• Task directions: Rewrite everything in the material from the line containing "Given: Select the" down to the line containing "Image resolution: width=1176", both included, as a numbered list with any blank lines omitted.

• Task input:

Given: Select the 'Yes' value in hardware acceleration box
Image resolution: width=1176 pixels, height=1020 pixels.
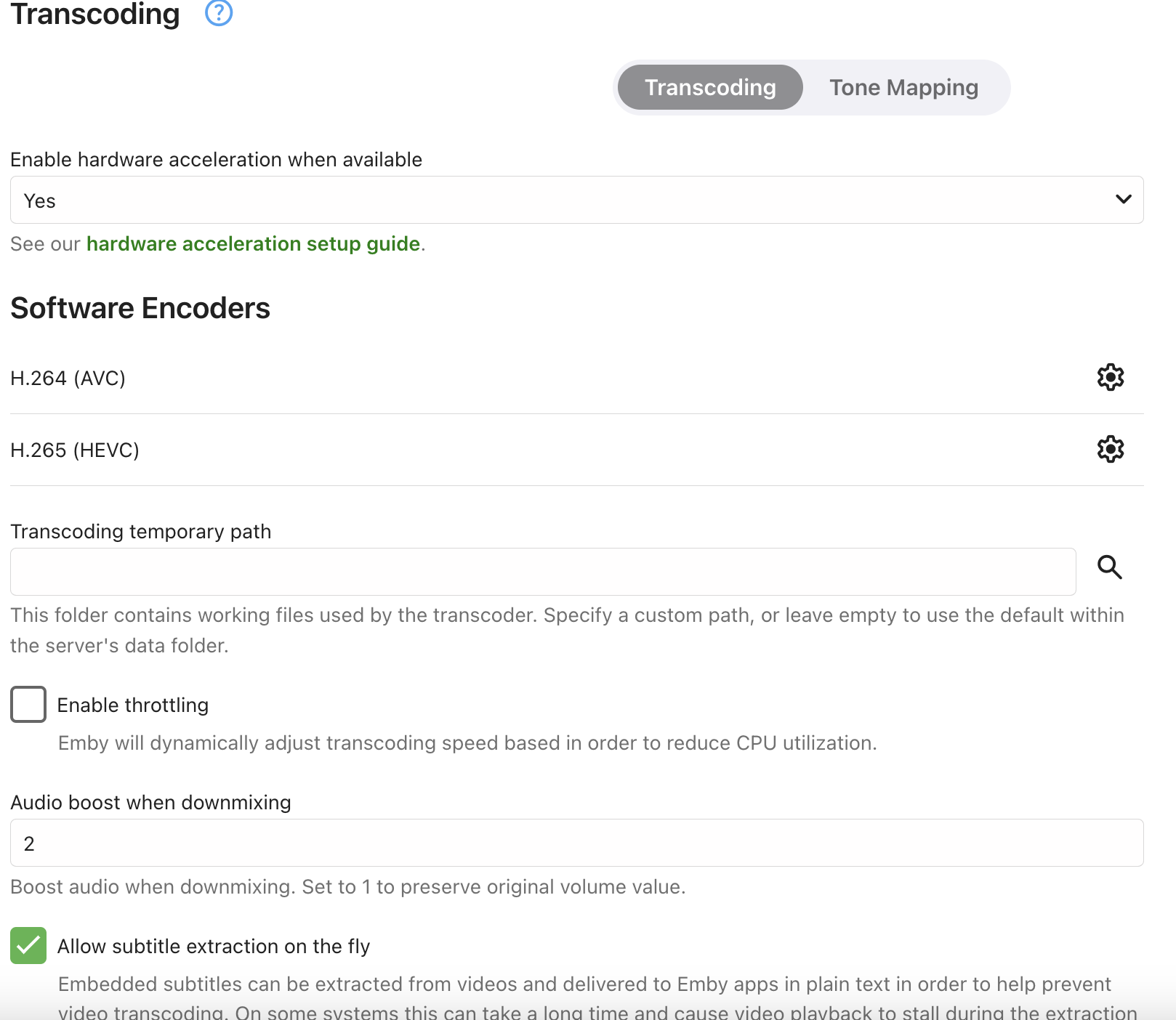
--
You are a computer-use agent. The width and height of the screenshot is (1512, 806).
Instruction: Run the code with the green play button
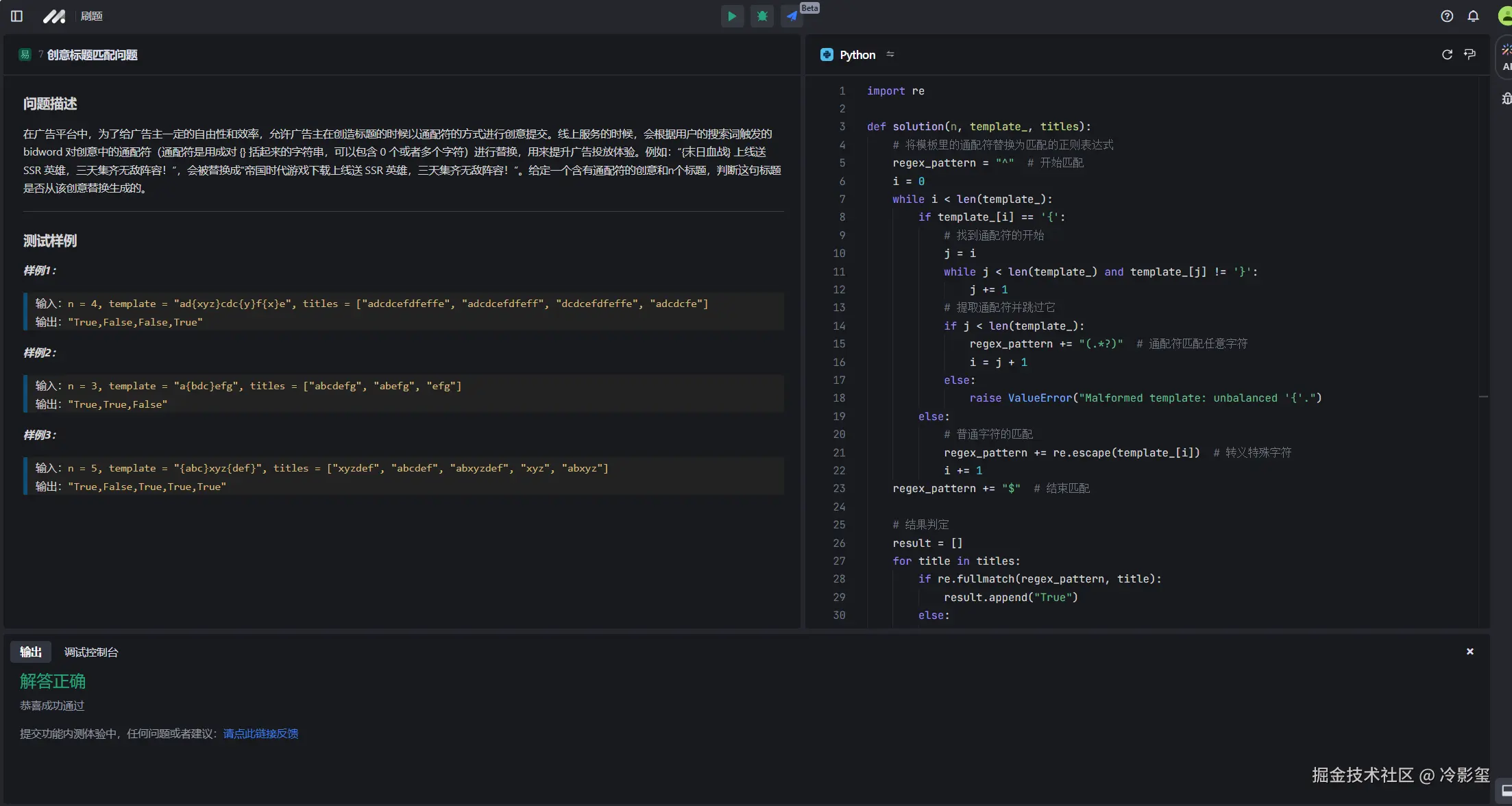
* * *
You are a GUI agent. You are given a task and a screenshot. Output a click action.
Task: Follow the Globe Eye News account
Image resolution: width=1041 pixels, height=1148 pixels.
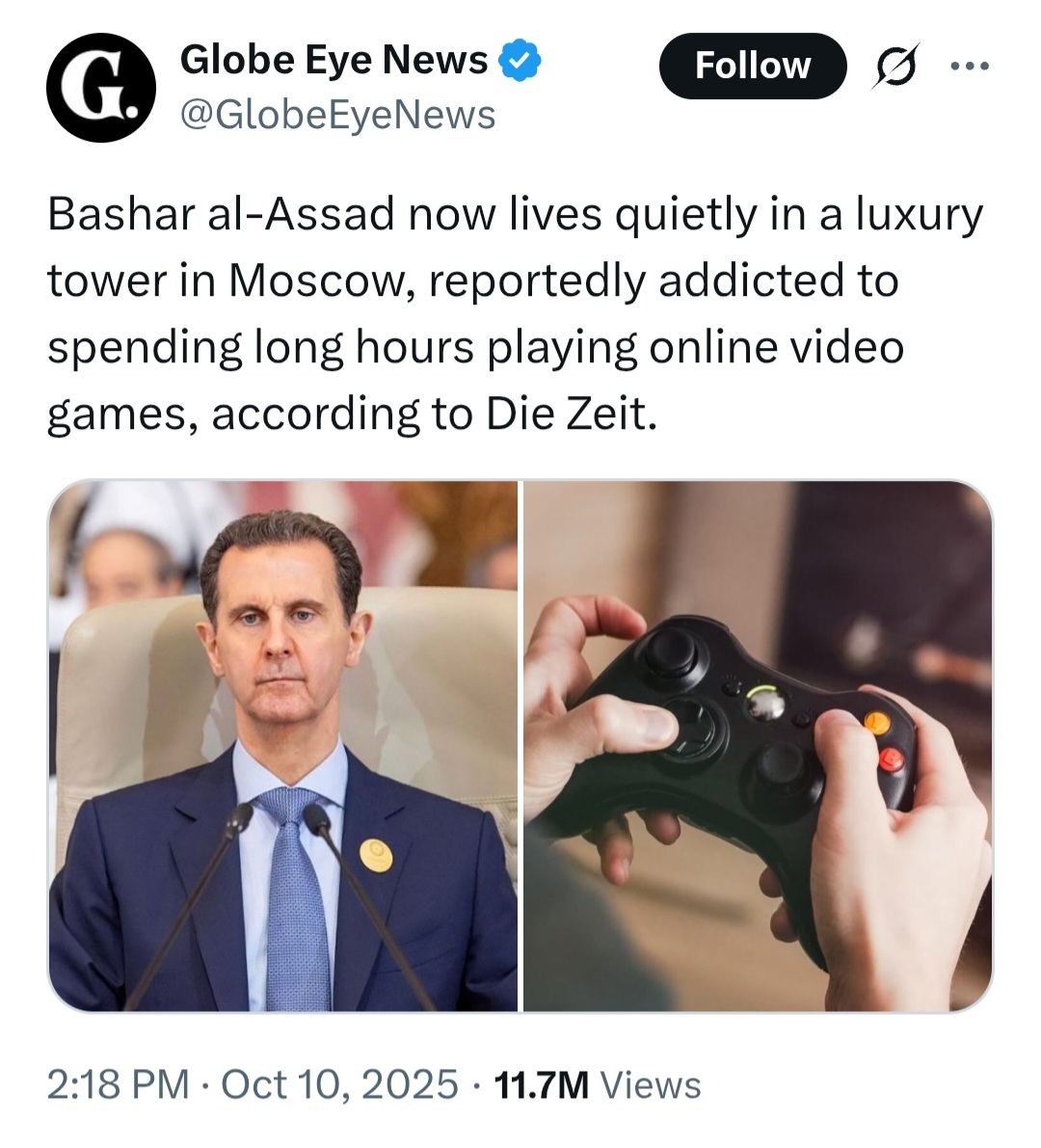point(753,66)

• Result for this exercise:
1. Given: Select the 'Yes' value in hardware acceleration box
2. Image resolution: width=1176 pixels, height=1020 pixels.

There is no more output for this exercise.